Babbitt raged, “I’m sick of it!  Having to carry three generations.  Whole damn bunch lean on me.  Pay half of mother’s income, listen to Henry T., listen to Myra’s worrying, be polite to Mart, and get called an old grouch for trying to help the children.  All of ’em depending on me and picking on me and not a damn one of ’em grateful!  No relief, and no credit, and no help from anybody.  And to keep it up for—­good Lord, how long?”

He enjoyed being sick in February; he was delighted by their consternation that he, the rock, should give way.

He had eaten a questionable clam.  For two days he was languorous and petted and esteemed.  He was allowed to snarl “Oh, let me alone!” without reprisals.  He lay on the sleeping-porch and watched the winter sun slide along the taut curtains, turning their ruddy khaki to pale blood red.  The shadow of the draw-rope was dense black, in an enticing ripple on the canvas.  He found pleasure in the curve of it, sighed as the fading light blurred it.  He was conscious of life, and a little sad.  With no Vergil Gunches before whom to set his face in resolute optimism, he beheld, and half admitted that he beheld, his way of life as incredibly mechanical.  Mechanical business—­a brisk selling of badly built houses.  Mechanical religion—­a dry, hard church, shut off from the real life of the streets, inhumanly respectable as a top-hat.  Mechanical golf and dinner-parties and bridge and conversation.  Save with Paul Riesling, mechanical friendships—­back-slapping and jocular, never daring to essay the test of quietness.

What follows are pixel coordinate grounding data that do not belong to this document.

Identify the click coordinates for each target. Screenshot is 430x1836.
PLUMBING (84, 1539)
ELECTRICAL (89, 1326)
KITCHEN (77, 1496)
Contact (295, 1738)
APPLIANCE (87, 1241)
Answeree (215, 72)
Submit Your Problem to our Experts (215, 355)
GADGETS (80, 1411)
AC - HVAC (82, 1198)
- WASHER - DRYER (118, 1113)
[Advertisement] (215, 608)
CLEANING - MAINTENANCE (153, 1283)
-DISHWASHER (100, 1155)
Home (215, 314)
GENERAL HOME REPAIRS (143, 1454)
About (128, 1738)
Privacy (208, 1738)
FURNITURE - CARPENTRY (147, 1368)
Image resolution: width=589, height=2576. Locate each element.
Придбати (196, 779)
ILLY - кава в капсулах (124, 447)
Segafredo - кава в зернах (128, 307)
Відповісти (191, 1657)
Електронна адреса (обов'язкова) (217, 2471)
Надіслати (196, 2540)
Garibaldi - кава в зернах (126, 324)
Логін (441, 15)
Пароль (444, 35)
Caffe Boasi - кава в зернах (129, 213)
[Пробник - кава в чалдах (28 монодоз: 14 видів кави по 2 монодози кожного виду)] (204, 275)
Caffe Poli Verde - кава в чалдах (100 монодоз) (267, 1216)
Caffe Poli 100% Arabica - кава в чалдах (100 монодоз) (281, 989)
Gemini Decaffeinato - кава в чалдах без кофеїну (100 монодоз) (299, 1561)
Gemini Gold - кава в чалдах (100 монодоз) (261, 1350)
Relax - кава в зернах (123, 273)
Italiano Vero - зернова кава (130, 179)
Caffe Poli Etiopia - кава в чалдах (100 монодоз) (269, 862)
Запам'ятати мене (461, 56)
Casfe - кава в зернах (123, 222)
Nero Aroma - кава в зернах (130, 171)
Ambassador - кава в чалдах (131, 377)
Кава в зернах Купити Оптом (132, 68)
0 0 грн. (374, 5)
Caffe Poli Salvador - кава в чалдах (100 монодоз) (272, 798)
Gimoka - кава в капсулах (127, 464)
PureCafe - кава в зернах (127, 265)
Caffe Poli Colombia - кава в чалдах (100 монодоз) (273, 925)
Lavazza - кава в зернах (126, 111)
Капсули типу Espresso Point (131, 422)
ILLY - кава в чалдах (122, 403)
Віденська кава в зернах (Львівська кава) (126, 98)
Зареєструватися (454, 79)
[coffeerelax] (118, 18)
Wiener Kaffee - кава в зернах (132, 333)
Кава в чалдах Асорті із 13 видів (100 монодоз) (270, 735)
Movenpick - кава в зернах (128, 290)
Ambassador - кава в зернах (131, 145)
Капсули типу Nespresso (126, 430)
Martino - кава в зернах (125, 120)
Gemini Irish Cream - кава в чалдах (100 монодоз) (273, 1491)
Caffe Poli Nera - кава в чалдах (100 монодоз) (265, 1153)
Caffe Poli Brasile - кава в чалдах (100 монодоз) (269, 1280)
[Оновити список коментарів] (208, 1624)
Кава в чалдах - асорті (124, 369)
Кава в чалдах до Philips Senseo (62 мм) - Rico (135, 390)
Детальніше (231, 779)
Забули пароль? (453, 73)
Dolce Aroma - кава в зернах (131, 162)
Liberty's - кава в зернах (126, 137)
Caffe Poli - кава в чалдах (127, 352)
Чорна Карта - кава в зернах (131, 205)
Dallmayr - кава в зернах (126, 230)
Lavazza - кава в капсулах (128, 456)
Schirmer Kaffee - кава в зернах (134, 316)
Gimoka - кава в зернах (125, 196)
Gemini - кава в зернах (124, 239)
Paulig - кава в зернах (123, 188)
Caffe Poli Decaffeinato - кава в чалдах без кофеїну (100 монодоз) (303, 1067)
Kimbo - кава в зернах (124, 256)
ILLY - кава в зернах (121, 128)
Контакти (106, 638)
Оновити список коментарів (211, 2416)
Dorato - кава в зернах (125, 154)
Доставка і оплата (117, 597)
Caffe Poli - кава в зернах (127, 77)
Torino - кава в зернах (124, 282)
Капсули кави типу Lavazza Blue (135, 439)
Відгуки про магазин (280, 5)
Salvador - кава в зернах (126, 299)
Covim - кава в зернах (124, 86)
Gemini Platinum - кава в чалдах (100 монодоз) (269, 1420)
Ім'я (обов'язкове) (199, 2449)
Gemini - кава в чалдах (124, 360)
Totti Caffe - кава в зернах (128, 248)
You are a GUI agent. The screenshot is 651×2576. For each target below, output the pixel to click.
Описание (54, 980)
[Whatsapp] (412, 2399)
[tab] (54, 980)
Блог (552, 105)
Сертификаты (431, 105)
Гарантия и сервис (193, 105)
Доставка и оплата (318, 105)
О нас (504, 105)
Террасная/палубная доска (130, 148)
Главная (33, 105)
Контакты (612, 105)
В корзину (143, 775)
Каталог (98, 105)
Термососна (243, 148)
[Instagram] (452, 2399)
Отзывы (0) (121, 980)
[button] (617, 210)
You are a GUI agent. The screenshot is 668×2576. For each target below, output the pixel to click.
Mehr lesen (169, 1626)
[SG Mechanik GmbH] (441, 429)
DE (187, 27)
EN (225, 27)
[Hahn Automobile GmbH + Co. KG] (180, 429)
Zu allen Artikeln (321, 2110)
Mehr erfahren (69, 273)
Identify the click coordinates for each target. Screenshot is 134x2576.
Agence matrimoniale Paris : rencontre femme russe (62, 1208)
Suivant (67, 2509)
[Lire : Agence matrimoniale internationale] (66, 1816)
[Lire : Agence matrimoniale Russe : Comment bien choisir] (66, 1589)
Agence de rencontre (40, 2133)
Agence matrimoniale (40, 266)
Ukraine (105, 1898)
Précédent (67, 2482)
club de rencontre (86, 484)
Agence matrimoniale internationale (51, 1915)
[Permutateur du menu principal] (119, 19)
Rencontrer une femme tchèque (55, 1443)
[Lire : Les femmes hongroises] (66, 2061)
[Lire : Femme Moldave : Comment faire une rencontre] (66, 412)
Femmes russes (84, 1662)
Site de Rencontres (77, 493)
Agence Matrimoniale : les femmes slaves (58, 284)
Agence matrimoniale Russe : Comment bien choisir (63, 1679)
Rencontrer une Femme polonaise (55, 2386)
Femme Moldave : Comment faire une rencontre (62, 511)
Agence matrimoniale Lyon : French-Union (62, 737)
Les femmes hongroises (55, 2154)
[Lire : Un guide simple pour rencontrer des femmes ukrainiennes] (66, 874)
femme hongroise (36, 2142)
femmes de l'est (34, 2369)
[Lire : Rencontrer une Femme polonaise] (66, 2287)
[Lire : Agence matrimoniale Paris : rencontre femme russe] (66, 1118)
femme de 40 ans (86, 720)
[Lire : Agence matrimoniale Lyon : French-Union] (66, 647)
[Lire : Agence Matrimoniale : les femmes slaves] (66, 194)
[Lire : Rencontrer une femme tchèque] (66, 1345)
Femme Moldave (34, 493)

He turned uneasily in bed.

He saw the years, the brilliant winter days and all the long sweet afternoons which were meant for summery meadows, lost in such brittle pretentiousness.  He thought of telephoning about leases, of cajoling men he hated, of making business calls and waiting in dirty anterooms—­hat on knee, yawning at fly-specked calendars, being polite to office-boys.

“I don’t hardly want to go back to work,” he prayed.  “I’d like to—­I don’t know.”

But he was back next day, busy and of doubtful temper.

CHAPTER XIX

I

The Zenith Street Traction Company planned to build car-repair shops in the suburb of Dorchester, but when they came to buy the land they found it held, on options, by the Babbitt-Thompson Realty Company.  The purchasing-agent, the first vice-president, and even the president of the Traction Company protested against the Babbitt price.  They mentioned their duty toward stockholders, they threatened an appeal to the courts, though somehow the appeal to the courts was never carried out and the officials found it wiser to compromise with Babbitt.  Carbon copies of the correspondence are in the company’s files, where they may be viewed by any public commission.

Just after this Babbitt deposited three thousand dollars in the bank, the purchasing-agent of the Street Traction Company bought a five thousand dollar car, he first vice-president built a home in Devon Woods, and the president was appointed minister to a foreign country.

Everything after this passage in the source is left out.